In DeKalb County, there are about 500 active workers comp cases. Of those, approximately 90 are more than five years old, some going as far back as 1984. Setterstrom said a claim is opened when a person notifies the district he or she could seek medical coverage for an on-the-job injury. The claim closes when the worker no longer needs medical treatment, recovers and returns to work or receives the available benefits. Medical benefits are typically paid up to 400 weeks. Others, like Wilburn, receive benefits for much longer.

“Once a person who is receiving medical care from workers compensation … (reaches) a baseline of health, they’re taken off workers compensation,” Setterstrom said by email.

About 140,000 workers compensation claims were filed in 2014, according to the Georgia State Board of Workers’ Compensation. That year, nearly $1.3 billion was paid out on workers compensation claims. The majority, about $1.05 billion, was spent on indemnity claims, where a person is injured or becomes ill because of the job and his or her employer compensates for lost wages. The information is reported to the state from insurers, self-insurers and group funds.

The longer a case sits open, the more the possibility for a settlement diminishes, said attorney Tracee R. Benzo, who worked as a workers compensation adjuster after college, but has dedicated her law practice to representing injured workers across the state for nearly 10 years.

“Cases don’t get better with time,” she said. “They’re not like fine wine.”

A lot of cases remain open for extended periods because of some school districts’ status, like DeKalb, as a self-insurer. The district may believe it’s more cost-efficient for them to keep a case open and pay weekly checks in lieu of lump-sum settlements, she said. Some districts find self-insuring a better route, having benefited from reforms limiting payouts. Only catastrophic cases — where a person is no longer able to work or suffered life-long debilitating injuries that won’t go away — are paid income and medical benefits for life.

Benzo said several of her clients have workers compensation cases open since the 1990s, and many long-term cases are beneficial to the client. Should they settle, she said, “they have to be the responsible stewards for that money for income and long-term care.” Otherwise, the employer remains responsible for those payments.

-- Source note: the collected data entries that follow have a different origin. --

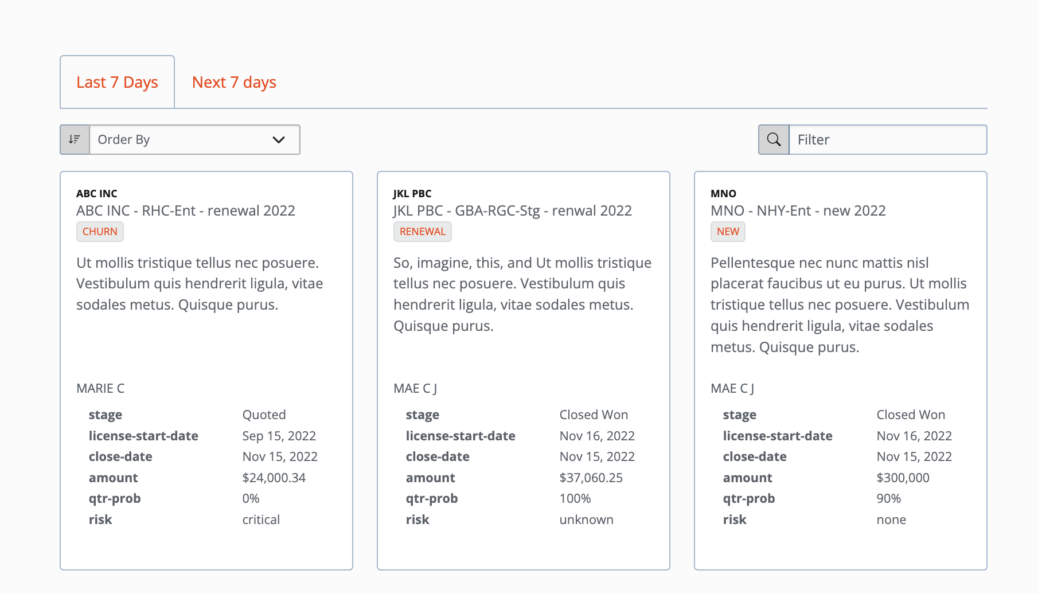Select the MNO company heading
This screenshot has width=1038, height=594.
723,193
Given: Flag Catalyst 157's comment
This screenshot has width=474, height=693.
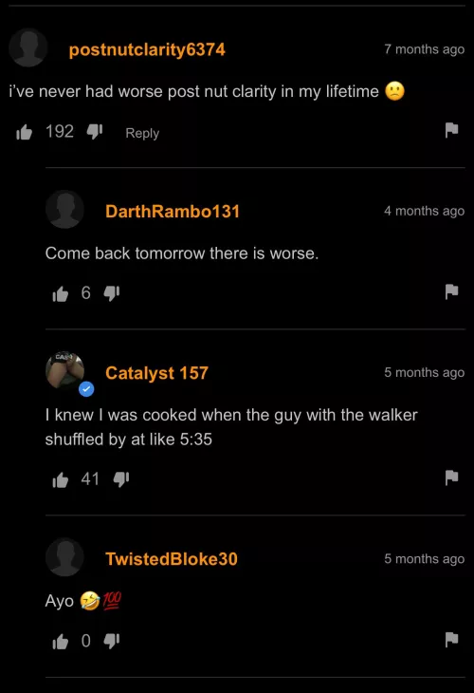Looking at the screenshot, I should tap(451, 478).
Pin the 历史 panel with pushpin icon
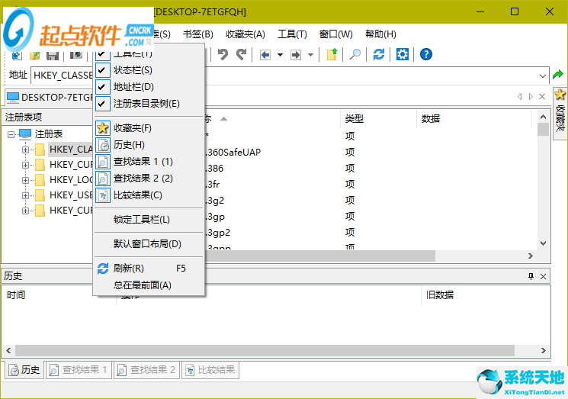 coord(531,276)
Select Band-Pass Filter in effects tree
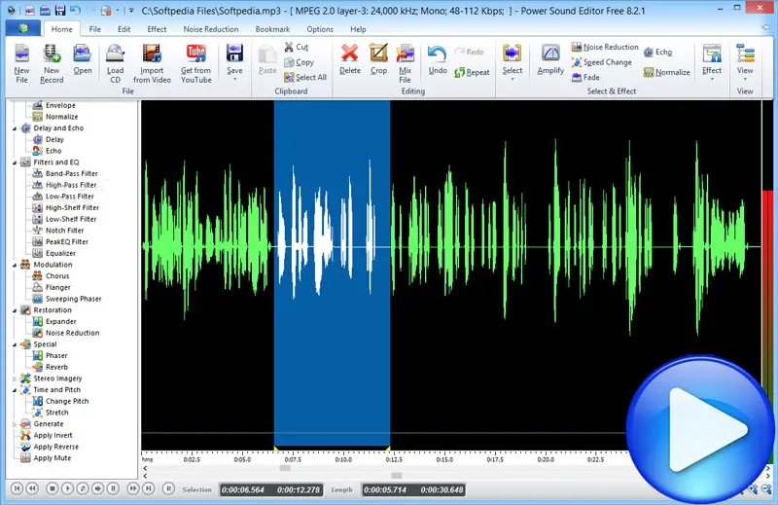The width and height of the screenshot is (778, 505). click(x=71, y=173)
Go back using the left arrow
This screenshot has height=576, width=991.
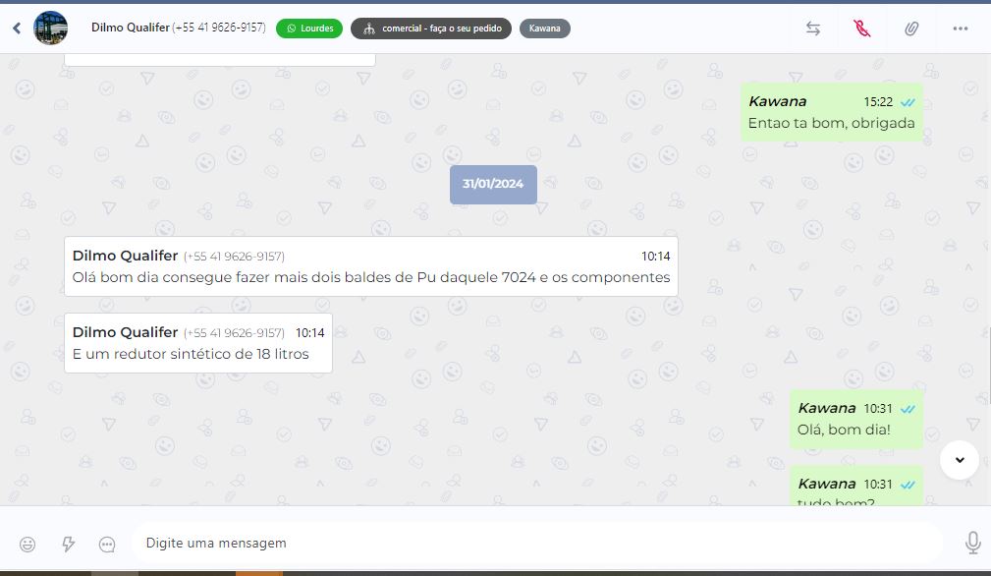point(17,28)
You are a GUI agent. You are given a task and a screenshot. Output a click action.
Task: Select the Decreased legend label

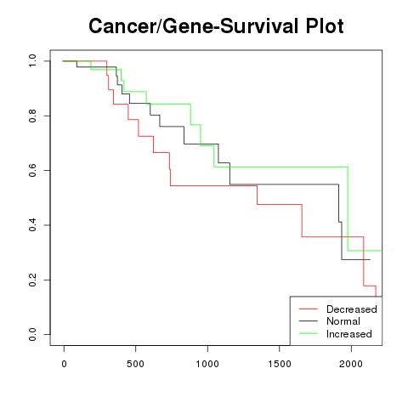[351, 309]
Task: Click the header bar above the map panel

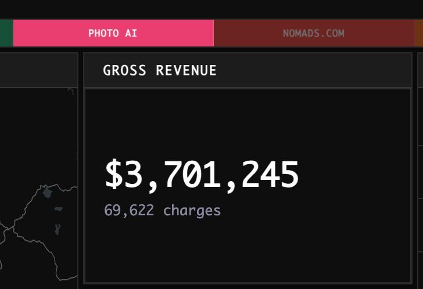Action: (x=38, y=70)
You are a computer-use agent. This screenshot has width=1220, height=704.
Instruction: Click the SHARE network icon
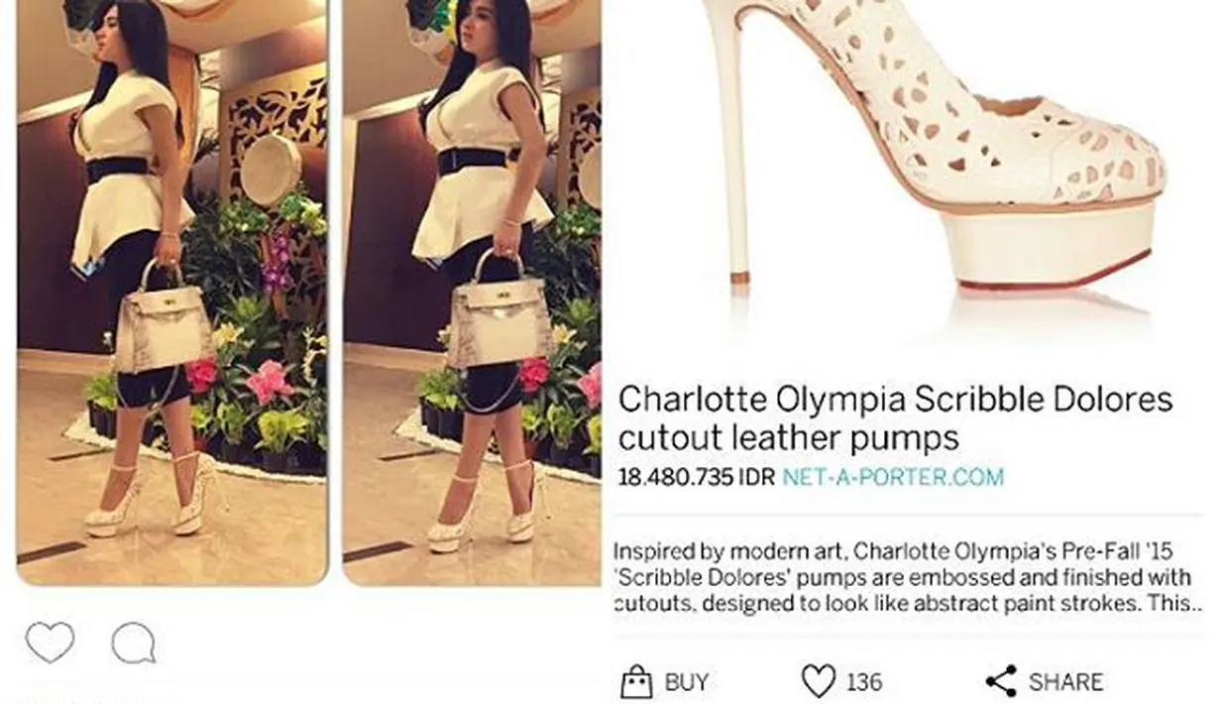coord(1001,682)
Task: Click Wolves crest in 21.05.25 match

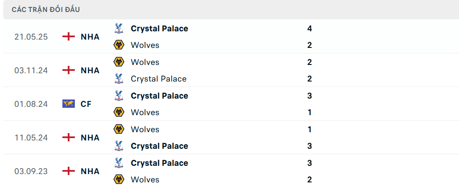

Benzo said she settled a case with a school district last year before her client’s status was deemed catastrophic. The process — getting all sides to agree on the payout, and having it approved by the school board — is long and, often fruitless. Another client of Benzo’s who recently settled her case joined a water a aerobics class and lost a significant amount of weight, which improved her medical condition.

“She would never have attempted the activities while in the workers’ compensation system,” Benzo said. “There is significant psychological impairment that goes into being disabled and feeling hopeless. Injured workers’ lives are turned upside down. Sometimes resolving a case allows an injured worker to begin to feel that they are back in control of their life and can transition to a better place and move forward.”

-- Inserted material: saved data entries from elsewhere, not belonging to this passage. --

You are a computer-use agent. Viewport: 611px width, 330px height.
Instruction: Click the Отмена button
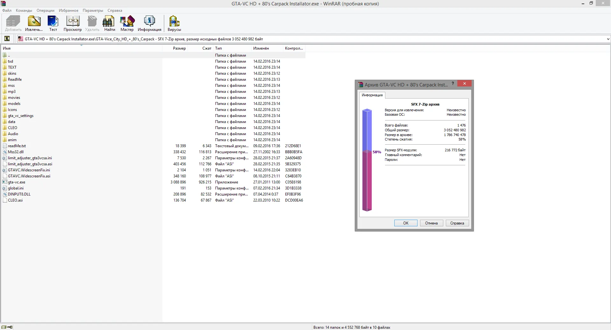coord(431,223)
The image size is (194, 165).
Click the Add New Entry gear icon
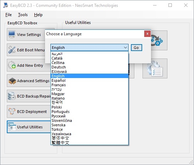click(12, 65)
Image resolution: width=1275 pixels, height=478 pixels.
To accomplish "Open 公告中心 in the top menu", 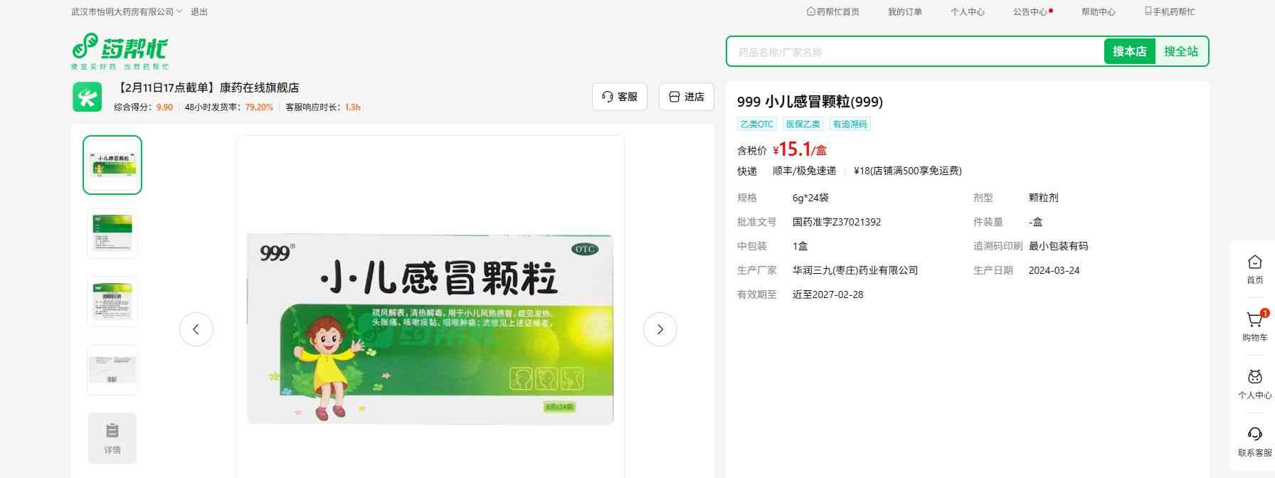I will coord(1030,12).
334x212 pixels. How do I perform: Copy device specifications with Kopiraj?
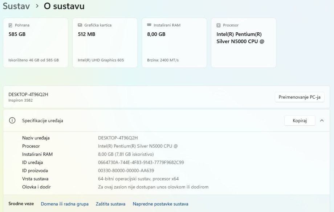click(x=300, y=121)
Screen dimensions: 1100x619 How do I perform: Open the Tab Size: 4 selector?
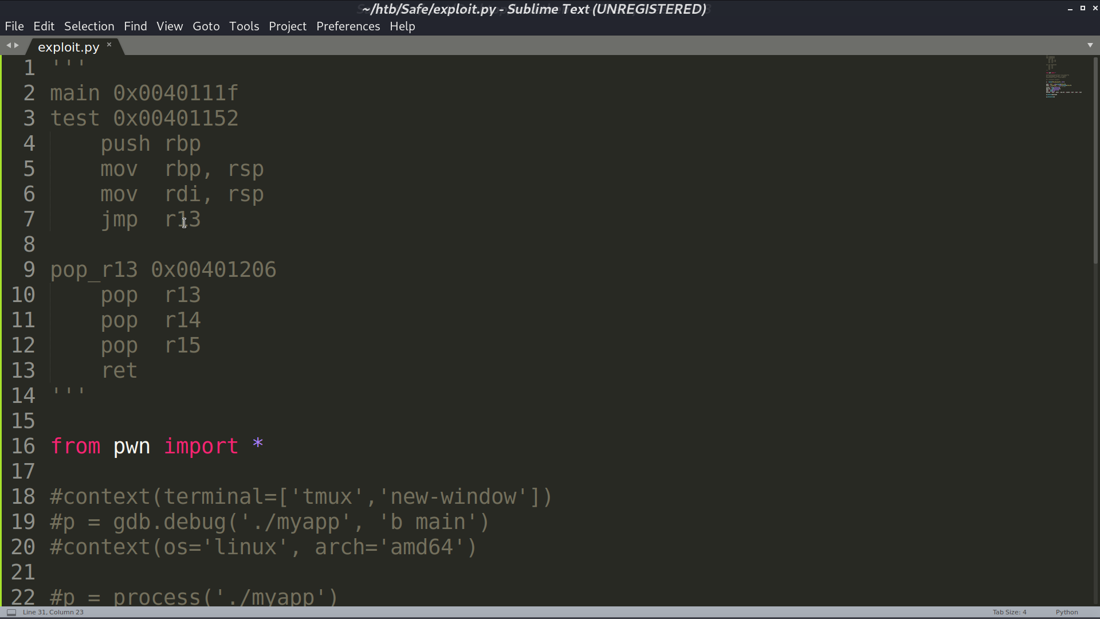pyautogui.click(x=1009, y=612)
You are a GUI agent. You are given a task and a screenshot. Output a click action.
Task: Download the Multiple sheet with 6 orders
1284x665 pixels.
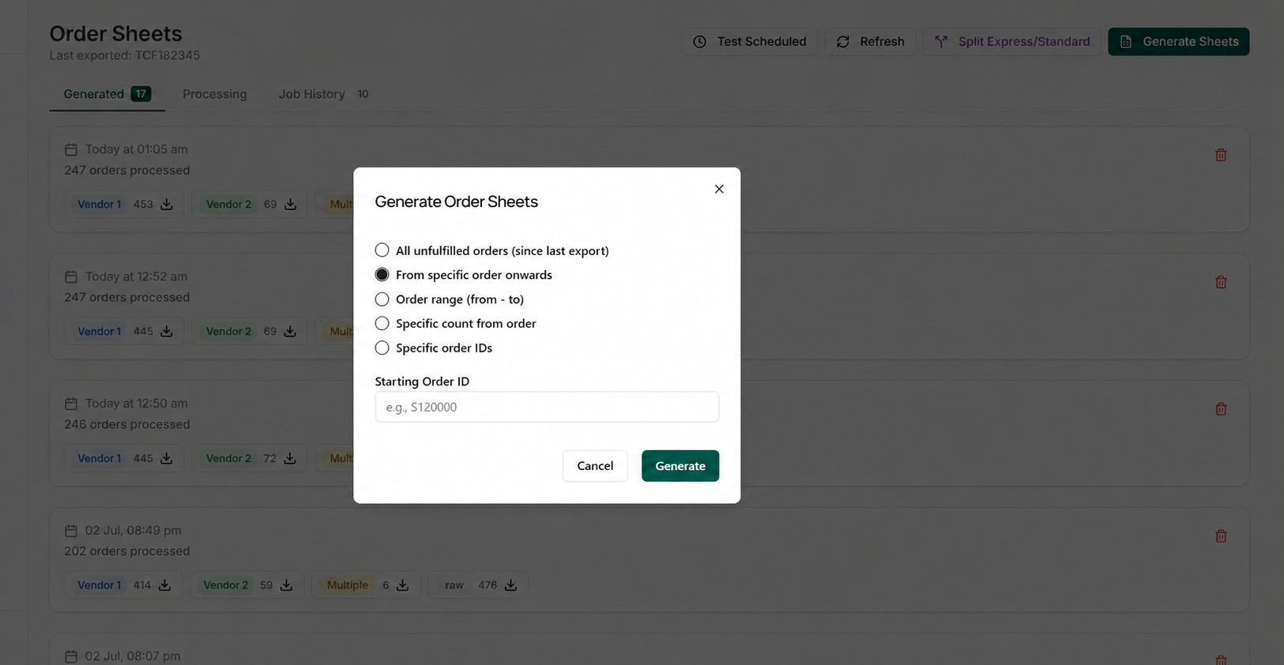[402, 585]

Wilburn’s case, Benzo said, is unique in the sense that she’s receiving catastrophic benefits but is able to return to work.

“There’s a lot of benefit to having a closed file,” she said. Wilburn “may have found a way to improve her life outside of the system. But (the school district) would probably never settle her case. It’s too expensive to use taxpayers money to pay for a large lump sum settlement at one time.”